Alyce had gone to Hawk's chamber immediately upon returning to the keep, but Hunter stopped her from entering with a shake of his head as he stood with his arms folded over his chest in front of the chamber door.
He had allowed Edna to enter when she arrived with an armload of linens for bandages followed by several lads hauling buckets of water. When the door opened to let them pass, a litany of grunted profanities reached her ears before Hunter pulled the door closed again. When Hunter resumed his post as sentry, staring wordlessly down at Alyce, she swallowed her pride, squared her shoulders, then turned on her heel to take her leave.
She'd considered commanding him to open the door—it was her castle and her door, and she had every right to demand entry—but her gut told her Hunter would not see it the same way.
"He fares as well as can be expected under the circumstances, my lady," Edna reported.

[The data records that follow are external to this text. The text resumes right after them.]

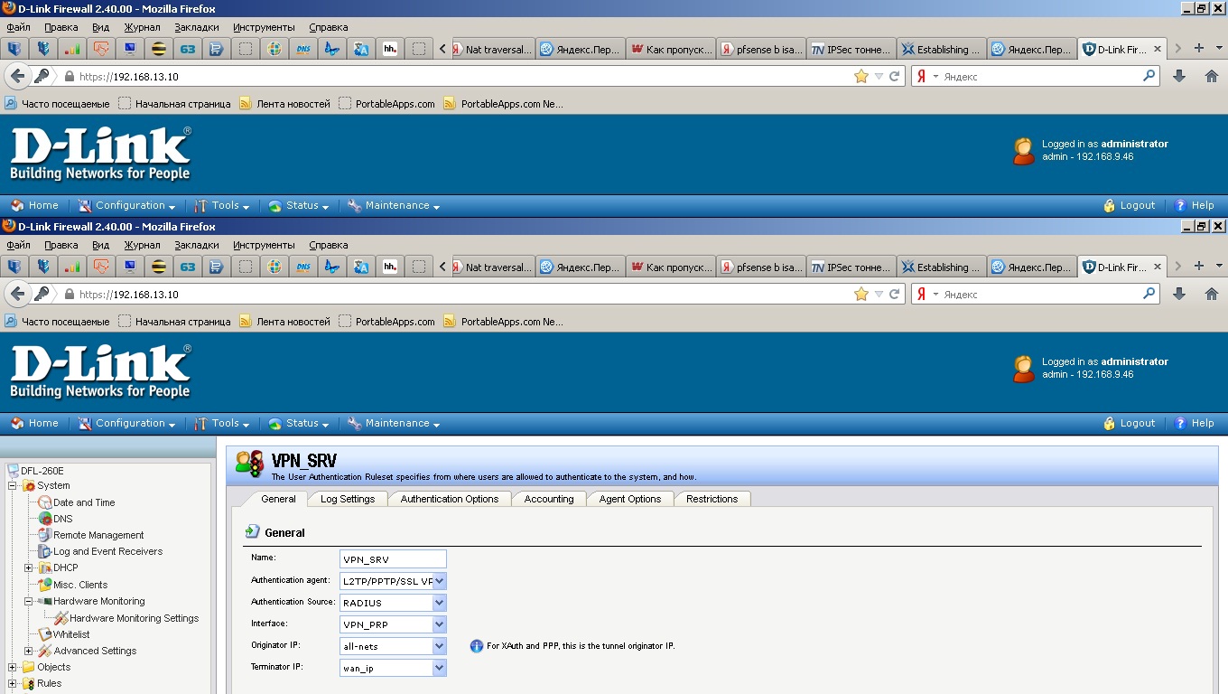Select the DNS icon in tree
This screenshot has width=1228, height=694.
[45, 519]
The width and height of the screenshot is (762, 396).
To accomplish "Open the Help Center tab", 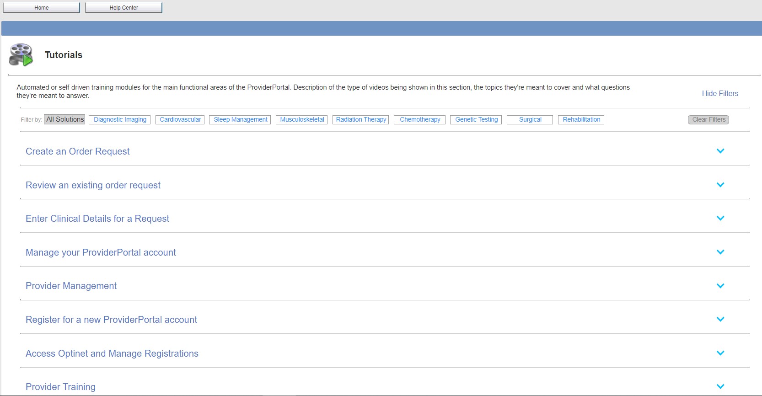I will (123, 8).
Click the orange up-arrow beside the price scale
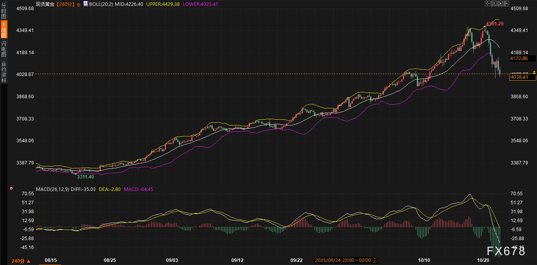Screen dimensions: 537x265 (x=534, y=72)
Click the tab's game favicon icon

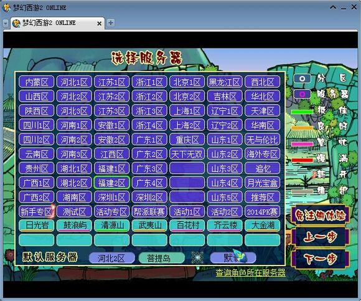[x=16, y=23]
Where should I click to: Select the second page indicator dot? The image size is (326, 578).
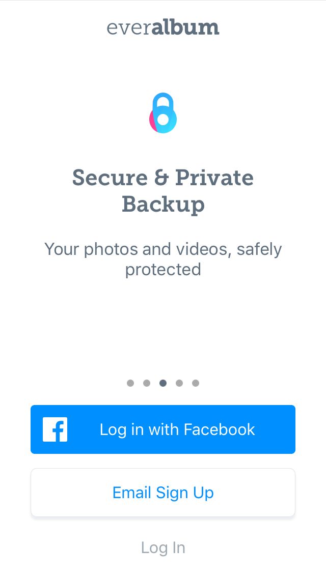pyautogui.click(x=147, y=383)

Her demeanor was more reserved than usual, and Alyce wondered if it was because of her disgust with what happened to Hawk, or because of Alyce taking Cynwulf's place as liege of the castle. Or because she was disappointed in Alyce, blaming her for Cynwulf's disappearance and Hawk's harsh treatment.

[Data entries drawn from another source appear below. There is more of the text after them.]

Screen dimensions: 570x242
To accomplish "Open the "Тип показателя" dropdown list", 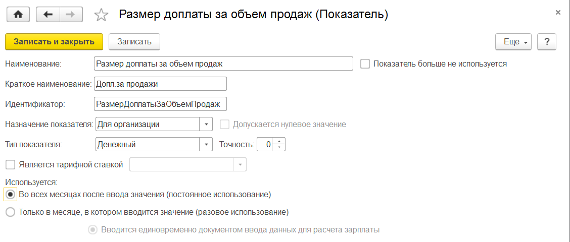I will (206, 144).
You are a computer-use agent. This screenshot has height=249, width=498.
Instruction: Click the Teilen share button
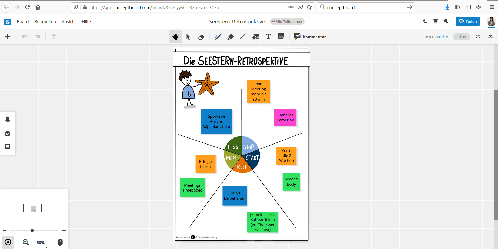coord(467,21)
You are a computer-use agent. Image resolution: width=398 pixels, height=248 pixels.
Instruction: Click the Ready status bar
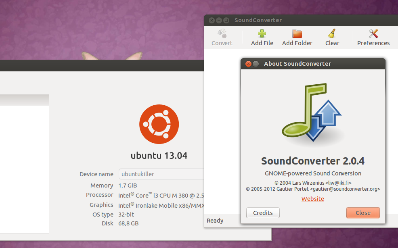[x=215, y=220]
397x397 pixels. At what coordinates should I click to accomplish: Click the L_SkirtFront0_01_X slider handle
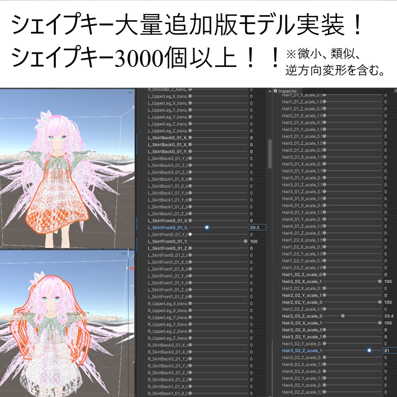tap(207, 228)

"Dearest Edna, I implore you to forego formalities when we are alone." So much had changed in the last day, she needed some things to remain familiar. "You have been the woman closest to me since my mother passed. I need your guidance and reassurance now more than ever."

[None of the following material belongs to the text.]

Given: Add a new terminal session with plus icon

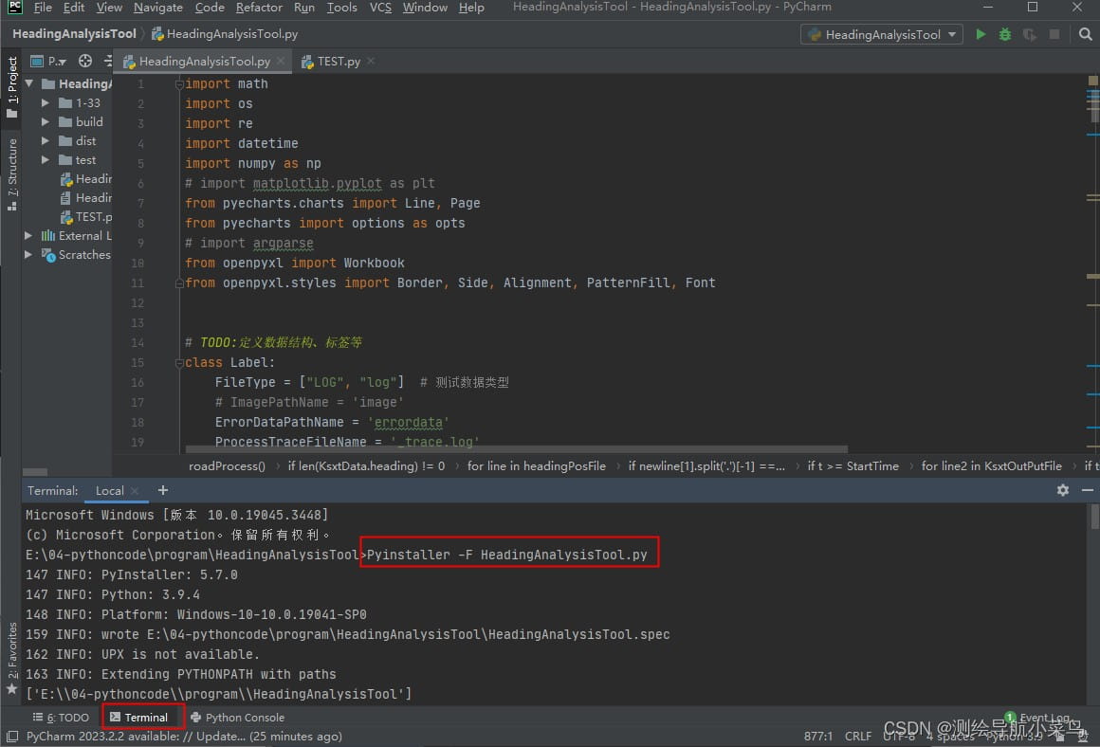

Edna stopped tidying Alyce's belongings to sit beside her on the bed and put her arms around her in a motherly embrace. The stiffness eased from her back and shoulders as she laid her head against the older woman's shoulder.
"I will always be here for you, my dear, in whatever way you need me." She stroked a soothing hand over Alyce's hair as she spoke, just as she used to when she was a little girl missing her mother.
"Edna, I…" she wanted to tell her how overwhelmed she felt, but her throat closed over the words.
"I know," Edna said, rocking her back and forth in her arms as she did when Alyce was a young girl. "No need to be anyone other than my little Alyce when we are alone."
She turned her face into Edna's shoulder as a sob escaped. From the time her parents died, Uncle Ranolf, Cynwulf, and Edna had been her family. Edna had been her mother's maid, and then her own for her entire life, but Alyce could never consider her just a servant. She loved Edna as she had loved her mother, and just as with her mother, Edna was the only person she felt fully comfortable enough with to let all of her defenses down.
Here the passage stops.